Foto: Reuters/Bohlen

Wien/Mainz - Am Montag hat Andreas Ivanschitz "den perfekten Sonntag" aus den Beinen geschüttelt. Auch in Mainz laufen Fußballer nach getaner Arbeit ganz normal aus. Ivanschitz hat Zeitungen gelesen, die Bild, den Kicker. Die Note eins hat er bekommen, zum Mann des Spiels wurde er gewählt. Zitat des Mainzer Präsidenten Harald Strutz: "Die Situation hat er klasse gelöst, da merkt man, welche Erfahrung er hat."

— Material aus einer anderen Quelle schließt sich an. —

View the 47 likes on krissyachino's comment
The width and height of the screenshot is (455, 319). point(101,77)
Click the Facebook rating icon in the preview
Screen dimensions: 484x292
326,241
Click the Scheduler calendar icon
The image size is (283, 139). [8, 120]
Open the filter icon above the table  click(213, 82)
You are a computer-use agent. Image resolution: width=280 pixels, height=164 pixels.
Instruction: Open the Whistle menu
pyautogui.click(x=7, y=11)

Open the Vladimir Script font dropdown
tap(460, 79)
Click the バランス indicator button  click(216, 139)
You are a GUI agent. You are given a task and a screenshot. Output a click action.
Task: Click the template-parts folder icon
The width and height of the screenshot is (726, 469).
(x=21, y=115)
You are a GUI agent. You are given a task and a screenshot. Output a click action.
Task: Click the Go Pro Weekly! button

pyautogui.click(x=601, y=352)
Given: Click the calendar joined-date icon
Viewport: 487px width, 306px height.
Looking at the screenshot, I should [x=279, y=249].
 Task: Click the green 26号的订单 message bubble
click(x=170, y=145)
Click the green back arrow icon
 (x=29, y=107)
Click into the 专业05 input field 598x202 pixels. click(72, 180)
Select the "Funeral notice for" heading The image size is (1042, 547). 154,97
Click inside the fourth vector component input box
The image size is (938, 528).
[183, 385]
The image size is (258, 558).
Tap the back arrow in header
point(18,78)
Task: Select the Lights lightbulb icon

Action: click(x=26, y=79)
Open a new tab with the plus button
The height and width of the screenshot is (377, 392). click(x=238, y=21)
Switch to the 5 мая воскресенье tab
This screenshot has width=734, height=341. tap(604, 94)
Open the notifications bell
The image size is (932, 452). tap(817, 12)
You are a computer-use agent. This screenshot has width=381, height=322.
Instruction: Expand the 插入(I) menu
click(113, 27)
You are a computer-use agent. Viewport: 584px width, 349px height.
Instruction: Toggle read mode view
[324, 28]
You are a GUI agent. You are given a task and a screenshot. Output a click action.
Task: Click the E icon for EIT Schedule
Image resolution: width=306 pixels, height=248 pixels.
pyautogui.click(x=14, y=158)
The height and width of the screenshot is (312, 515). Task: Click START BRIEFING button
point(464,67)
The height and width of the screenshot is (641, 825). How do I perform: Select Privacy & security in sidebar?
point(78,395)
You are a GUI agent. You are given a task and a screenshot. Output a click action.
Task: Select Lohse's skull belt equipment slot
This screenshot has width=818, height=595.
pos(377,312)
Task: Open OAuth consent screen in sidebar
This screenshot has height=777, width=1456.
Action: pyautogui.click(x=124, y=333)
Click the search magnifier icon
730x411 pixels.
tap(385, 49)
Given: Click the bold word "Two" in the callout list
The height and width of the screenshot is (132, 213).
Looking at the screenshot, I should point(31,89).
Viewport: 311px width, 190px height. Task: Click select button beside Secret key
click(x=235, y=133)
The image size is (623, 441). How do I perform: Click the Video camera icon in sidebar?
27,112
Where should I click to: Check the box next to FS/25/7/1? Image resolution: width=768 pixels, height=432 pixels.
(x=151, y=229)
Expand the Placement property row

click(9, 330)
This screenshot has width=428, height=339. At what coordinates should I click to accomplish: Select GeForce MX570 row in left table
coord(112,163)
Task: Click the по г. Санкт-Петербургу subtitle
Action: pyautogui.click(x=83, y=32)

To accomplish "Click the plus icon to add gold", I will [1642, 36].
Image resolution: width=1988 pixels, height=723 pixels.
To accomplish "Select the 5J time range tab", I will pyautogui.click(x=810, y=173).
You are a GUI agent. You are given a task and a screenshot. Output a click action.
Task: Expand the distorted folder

Strutz bezog sich auf die elfte Minute. Ivanschitz schilderte dem STANDARD den Treffer zum 1:0 gegen Bayern München so: "Steilpass von Nicolai Müller, ich umkurve Tormann Neuer, sehe, dass sich Boateng zu Torlinie bewegt. Ich musste reagieren, stoppte, schob den Ball mit dem linken Fuß ins lange Eck. Das war eine Mischung aus Instinkt und Denken." Später hat er noch das 3:1 mit einem Eckball vorbereitet, Mainz siegte 3:2. "Die Bayern sind mächtig, aber nicht übermächtig. Das wusste ich, das wussten wir."

Nüchterner Genuss

Die Spieler hätten sich nach dem Erfolg sogar offiziell betrinken dürfen (nicht hemmungslos, ein leichter Schwips halt), Ivanschitz hat das Angebot abgelehnt. "Natürlich soll man so einen Moment genießen. Aber ein Erfolg gegen die Bayern ist immer nur das Zubrot. Allerdings kann er einen Schub auslösen." Und den benötigen die Mainzer als 13. in der Tabelle. Es wäre kühn, das widerliche Abstiegsgespenst zu leugnen. Ivanschitz: "Gegen die direkten Konkurrenten musst du punkten." Bis Weihnachten kommen sie zuhauf, Wolfsburg, Köln und Hamburg sind die Aufgaben.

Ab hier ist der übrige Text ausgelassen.